* [Passage for review]:
*** Block opens ***
However, three contemporary reviews Record World, Cashbox, and Billboard were full of praise for the album. Record World called Stills "one of the steadiest performers on the rock circuit" and said the "result of the album was stupendous". Cashbox said Stills' "keyboard, guitars and vocals were brilliant" and the songs were "among the best he's ever written". Billboard said Stills was "a complex talent bursting with soul and depth" and "via brilliant arrangements takes rock to new and musical heights." Richard Williams for Melody Maker 1970, said "'Love the One You're With' and 'Sit Yourself Down' are both comfortable and smooth-harmonised songs, which could have come from Déjà vu. 'Church (Part Of Someone)' is a stretched gospel song, maybe the best he's ever written with thick choral responses (I'd dig to hear Lorraine Ellisson singing it)'.

Mick Jagger was quoted in the NME, saying that he's 'been listening to... and really likes Stills' new album... finding it really funky'.

In a retrospective summary AllMusic called it "a jaw-dropping experience" just short of Crosby, Stills & Nash and Déjà Vu.

Rankings

In 1974, it was ranked number 70 by the NME writers in their best albums of all time. The album was included in the book 1001 Albums You Must Hear Before You Die. It was voted number 129 in Colin Larkin's All Time Top 1000 Albums in 2000.
*** Block closes ***
* [Data records]:
*** Block opens ***
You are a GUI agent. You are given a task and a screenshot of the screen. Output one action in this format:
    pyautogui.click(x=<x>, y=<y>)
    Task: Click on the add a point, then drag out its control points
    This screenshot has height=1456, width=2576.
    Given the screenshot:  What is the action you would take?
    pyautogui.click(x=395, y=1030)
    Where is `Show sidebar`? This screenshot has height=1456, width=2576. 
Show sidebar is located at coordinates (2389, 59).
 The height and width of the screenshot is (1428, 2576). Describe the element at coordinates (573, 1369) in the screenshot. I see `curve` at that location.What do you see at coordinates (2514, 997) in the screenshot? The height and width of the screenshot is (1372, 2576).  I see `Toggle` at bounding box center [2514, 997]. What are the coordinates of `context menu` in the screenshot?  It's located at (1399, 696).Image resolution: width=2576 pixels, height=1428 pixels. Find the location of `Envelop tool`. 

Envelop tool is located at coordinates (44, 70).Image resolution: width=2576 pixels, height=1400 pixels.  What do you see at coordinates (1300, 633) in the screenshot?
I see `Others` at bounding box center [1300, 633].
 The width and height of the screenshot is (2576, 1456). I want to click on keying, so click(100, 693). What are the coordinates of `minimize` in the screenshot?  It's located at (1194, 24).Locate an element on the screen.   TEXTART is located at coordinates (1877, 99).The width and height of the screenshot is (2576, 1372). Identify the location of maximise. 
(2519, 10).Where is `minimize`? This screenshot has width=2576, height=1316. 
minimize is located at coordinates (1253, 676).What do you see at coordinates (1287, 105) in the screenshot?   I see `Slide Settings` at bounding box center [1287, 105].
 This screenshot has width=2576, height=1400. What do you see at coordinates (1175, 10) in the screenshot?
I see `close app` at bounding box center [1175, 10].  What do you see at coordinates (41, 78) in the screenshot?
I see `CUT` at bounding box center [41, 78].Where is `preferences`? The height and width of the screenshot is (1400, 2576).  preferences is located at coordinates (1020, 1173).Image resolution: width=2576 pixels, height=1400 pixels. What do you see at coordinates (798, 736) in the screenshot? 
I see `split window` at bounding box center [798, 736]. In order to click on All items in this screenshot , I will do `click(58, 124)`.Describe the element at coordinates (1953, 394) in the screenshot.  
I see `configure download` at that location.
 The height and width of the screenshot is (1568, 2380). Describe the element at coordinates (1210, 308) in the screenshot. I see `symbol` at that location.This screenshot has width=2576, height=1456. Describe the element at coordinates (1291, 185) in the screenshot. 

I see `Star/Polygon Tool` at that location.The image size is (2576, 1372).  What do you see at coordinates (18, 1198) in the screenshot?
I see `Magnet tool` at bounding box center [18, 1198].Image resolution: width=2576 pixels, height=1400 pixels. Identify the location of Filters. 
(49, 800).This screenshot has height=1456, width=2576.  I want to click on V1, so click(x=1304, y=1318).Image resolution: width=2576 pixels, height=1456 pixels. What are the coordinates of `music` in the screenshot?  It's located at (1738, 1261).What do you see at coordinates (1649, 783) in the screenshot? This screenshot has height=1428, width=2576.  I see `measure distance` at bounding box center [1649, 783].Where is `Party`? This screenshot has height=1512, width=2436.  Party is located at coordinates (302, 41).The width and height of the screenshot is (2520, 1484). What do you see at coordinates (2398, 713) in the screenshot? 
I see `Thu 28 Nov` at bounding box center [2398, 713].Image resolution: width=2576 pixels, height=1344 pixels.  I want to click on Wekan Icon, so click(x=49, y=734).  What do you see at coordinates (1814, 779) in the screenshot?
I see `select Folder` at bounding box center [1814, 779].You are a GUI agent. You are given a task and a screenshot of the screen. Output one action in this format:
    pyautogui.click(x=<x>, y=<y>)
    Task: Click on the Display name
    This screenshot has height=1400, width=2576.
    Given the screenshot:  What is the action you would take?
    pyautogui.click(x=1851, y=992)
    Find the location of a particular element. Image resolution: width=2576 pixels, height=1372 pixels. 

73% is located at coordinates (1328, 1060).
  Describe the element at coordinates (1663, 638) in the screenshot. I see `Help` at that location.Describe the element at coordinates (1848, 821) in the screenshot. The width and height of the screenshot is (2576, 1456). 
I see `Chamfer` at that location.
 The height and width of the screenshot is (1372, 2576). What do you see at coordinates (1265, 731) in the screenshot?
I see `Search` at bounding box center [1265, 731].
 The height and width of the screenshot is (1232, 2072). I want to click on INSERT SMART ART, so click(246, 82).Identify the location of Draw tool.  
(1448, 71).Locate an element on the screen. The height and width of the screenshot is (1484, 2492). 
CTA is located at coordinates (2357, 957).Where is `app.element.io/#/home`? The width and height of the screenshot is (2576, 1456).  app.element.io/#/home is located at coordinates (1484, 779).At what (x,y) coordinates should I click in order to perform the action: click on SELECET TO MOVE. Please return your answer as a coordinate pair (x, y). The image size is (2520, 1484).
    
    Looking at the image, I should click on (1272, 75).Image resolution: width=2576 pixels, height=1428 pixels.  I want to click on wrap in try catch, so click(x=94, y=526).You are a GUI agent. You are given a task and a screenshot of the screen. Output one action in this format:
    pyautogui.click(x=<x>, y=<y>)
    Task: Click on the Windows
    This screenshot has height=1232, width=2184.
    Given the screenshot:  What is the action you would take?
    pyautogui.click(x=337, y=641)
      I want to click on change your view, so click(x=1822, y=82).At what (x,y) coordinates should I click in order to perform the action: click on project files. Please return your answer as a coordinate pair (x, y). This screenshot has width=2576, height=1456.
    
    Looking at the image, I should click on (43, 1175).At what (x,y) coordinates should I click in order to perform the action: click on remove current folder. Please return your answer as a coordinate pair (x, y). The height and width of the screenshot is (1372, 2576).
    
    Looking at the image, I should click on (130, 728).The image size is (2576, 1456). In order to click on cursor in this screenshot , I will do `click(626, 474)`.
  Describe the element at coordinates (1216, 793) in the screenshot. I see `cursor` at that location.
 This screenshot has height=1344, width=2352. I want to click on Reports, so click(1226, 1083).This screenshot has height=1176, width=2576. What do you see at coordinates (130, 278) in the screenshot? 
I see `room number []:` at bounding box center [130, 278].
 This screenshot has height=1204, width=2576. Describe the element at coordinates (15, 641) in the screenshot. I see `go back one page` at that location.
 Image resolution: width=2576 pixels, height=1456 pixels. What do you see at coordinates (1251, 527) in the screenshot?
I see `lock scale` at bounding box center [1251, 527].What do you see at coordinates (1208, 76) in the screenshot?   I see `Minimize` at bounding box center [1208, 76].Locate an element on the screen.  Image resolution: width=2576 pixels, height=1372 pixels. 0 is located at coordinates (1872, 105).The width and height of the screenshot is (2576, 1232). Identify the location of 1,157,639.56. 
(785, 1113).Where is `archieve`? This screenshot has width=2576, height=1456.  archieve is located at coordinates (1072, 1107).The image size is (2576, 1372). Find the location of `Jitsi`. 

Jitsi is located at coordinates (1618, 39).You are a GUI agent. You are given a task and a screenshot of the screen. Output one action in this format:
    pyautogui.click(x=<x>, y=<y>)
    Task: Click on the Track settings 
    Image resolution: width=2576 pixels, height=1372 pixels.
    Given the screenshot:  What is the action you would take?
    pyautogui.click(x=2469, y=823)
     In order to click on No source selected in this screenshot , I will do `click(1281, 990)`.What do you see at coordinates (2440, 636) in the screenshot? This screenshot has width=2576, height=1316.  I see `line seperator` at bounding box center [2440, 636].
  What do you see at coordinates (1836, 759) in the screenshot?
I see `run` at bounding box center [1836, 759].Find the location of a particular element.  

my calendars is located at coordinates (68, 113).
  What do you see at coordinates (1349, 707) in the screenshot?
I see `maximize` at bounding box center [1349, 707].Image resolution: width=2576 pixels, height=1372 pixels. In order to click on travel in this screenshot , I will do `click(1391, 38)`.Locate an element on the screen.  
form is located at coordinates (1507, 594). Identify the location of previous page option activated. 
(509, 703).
*** Block closes ***
* [Brief]: Copy out the passage above on the reviews and rankings of the Stills album in full, word for word.

* [Solution for this task]:
However, three contemporary reviews Record World, Cashbox, and Billboard were full of praise for the album. Record World called Stills "one of the steadiest performers on the rock circuit" and said the "result of the album was stupendous". Cashbox said Stills' "keyboard, guitars and vocals were brilliant" and the songs were "among the best he's ever written". Billboard said Stills was "a complex talent bursting with soul and depth" and "via brilliant arrangements takes rock to new and musical heights." Richard Williams for Melody Maker 1970, said "'Love the One You're With' and 'Sit Yourself Down' are both comfortable and smooth-harmonised songs, which could have come from Déjà vu. 'Church (Part Of Someone)' is a stretched gospel song, maybe the best he's ever written with thick choral responses (I'd dig to hear Lorraine Ellisson singing it)'.

Mick Jagger was quoted in the NME, saying that he's 'been listening to... and really likes Stills' new album... finding it really funky'.

In a retrospective summary AllMusic called it "a jaw-dropping experience" just short of Crosby, Stills & Nash and Déjà Vu.

Rankings

In 1974, it was ranked number 70 by the NME writers in their best albums of all time. The album was included in the book 1001 Albums You Must Hear Before You Die. It was voted number 129 in Colin Larkin's All Time Top 1000 Albums in 2000.